Four radiologists with varying experience levels interpreted the scans with and without the DL software on a dedicated workstation (Syngo.Via, Siemens Healthcare) equipped with a 6-megapixel diagnostic color monitor (Radiforce RX 660, EIZO). All reviewed images were in Digital Imaging and Communications in Medicine (DICOM) format. The first reader was a radiologist with > 20 years of experience. The remaining three radiologists had 5, 3, and 2 years of prostate MRI experience and were routinely interpreting less than 50 prostate MRI scans yearly (hereafter, these radiologists were denoted as less-experienced radiologists 1, 2, and 3, respectively). All radiologists were briefly instructed about the software before the reading.

The radiologists evaluated the scans following PI-RADS version 2, as the DL software used in this study was developed following PI-RADS version 2. With multiparametric prostate MRI, PI-RADS 3 lesions of the peripheral zone showing focal or early contrast-enhancement are upgraded to PI-RADS 4 (i.e., PI-RADS 3 + 1) following PI-RADS version 2 [4]. However, as the contrast-enhanced sequences are not available in bi-parametric MRI, lesions of the peripheral gland are scored using only the diffusion-weighted sequences. Thus, in this study, none of the PI-RADS 3 lesions of the peripheral zone were upgraded to a higher score.

In the initial readings, the radiologists were provided with bi-parametric MRI scans including high b-value DWI and asked to identify the index lesion (i.e., the lesion with the highest PI-RADS score or the largest lesion if there were ≥ 2 lesions with the same score). First, the radiologists marked the index lesion with its PI-RADS score using the standard prostate reading template [4]. Then the radiologists were provided with the decision of DL software overlaid on a T2-weighted image and asked to re-evaluate the scans to assess whether they changed their initial PI-RADS score. Likewise, the PI-RADS scores of the radiologists with the DL software were recorded in the same template. Supplementary Document S2 shows how radiologists read the cases with and without the DL software step by step.

All biopsy procedures involved a combination of transrectal 12-core systematic and 3–4-core MRI/ultrasound fusion-guided biopsies (Artemis, Eigen) following up-to-date evidence [16]. Biopsy and whole-mount specimens were prepared and evaluated by a genitourinary pathologist with over 20 years of experience following international guidelines [16]. The lesion with the highest Gleason score was defined as the index lesion. A lesion with a Gleason score ≥ 3 + 4 was defined as a clinically significant PCa following the 2014 International Society of Urological Pathology consensus [17].

The statistical analyses were performed using the SciPy library of the Python programming language.
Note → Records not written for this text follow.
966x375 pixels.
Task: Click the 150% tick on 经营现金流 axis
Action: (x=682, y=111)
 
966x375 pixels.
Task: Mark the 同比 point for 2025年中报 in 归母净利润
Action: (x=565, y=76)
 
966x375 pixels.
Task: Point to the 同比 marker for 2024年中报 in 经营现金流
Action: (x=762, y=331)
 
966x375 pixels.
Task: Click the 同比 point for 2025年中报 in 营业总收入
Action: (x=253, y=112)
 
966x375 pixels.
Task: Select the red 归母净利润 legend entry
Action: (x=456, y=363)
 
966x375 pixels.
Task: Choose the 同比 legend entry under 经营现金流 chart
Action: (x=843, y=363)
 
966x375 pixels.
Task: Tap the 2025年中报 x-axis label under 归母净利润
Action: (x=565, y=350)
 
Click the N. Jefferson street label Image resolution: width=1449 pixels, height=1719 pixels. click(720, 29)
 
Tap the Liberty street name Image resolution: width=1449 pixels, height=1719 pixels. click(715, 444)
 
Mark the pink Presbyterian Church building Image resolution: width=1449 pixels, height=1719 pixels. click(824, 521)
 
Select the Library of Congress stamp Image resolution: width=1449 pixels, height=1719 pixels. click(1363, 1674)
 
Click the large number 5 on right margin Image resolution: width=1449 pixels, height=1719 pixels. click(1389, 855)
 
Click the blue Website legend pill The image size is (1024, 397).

The continuous variables are presented using the mean and standard deviations with the minimum and maximum; the categorical and ordinal variables are presented with frequencies and percentages. The PI-RADS scores of the radiologists were calculated and compared on a scan level. The inter-rater agreement among the radiologists in PI-RADS scoring with and without the DL software was evaluated using Fleiss’ kappa [18]; the pair-wise inter-rater agreements were investigated using linearly weighted Cohen’s kappa [19]. The kappa scores were interpreted as follows: a kappa score of < 20, a poor agreement; 21–40, a fair agreement; 41–60, a moderate agreement; 61–80, a good agreement; and 81–100, an excellent agreement. The kappa scores were compared following the prior work [20]. We calculated the area under the receiver operating curve (AUROC) in assessing csPCa and compared the AUROCs using DeLong’s test. A p value less than 0.05 was accepted as significant.